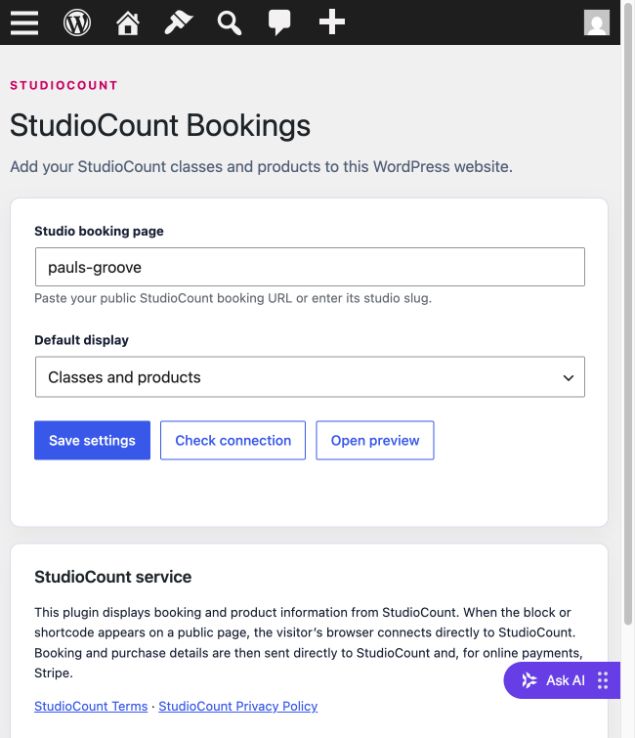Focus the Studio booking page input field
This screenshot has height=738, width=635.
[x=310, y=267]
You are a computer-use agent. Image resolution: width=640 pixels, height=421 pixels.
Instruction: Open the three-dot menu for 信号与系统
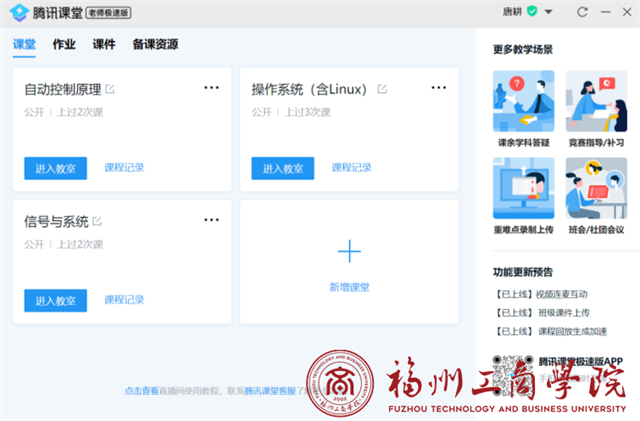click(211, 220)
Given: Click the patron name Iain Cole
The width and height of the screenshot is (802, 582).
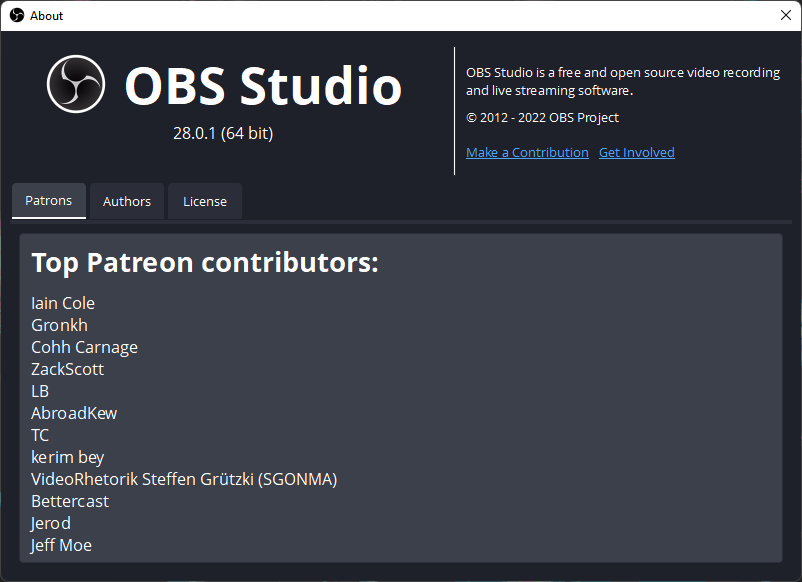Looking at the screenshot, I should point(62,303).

• _WORK TO DO_: Render the listing above as a JSON list of strings, one string per line, with blank lines dropped and the pictures left out.

• _WORKED ANSWER_:
[
  "Focus the Studio booking page input field",
  "This screenshot has height=738, width=635.",
  "[x=310, y=267]",
  "You are a computer-use agent. Image resolution: width=640 pixels, height=421 pixels.",
  "Instruction: Open the three-dot menu for 信号与系统",
  "click(211, 220)",
  "Given: Click the patron name Iain Cole",
  "The width and height of the screenshot is (802, 582).",
  "Looking at the screenshot, I should point(62,303)."
]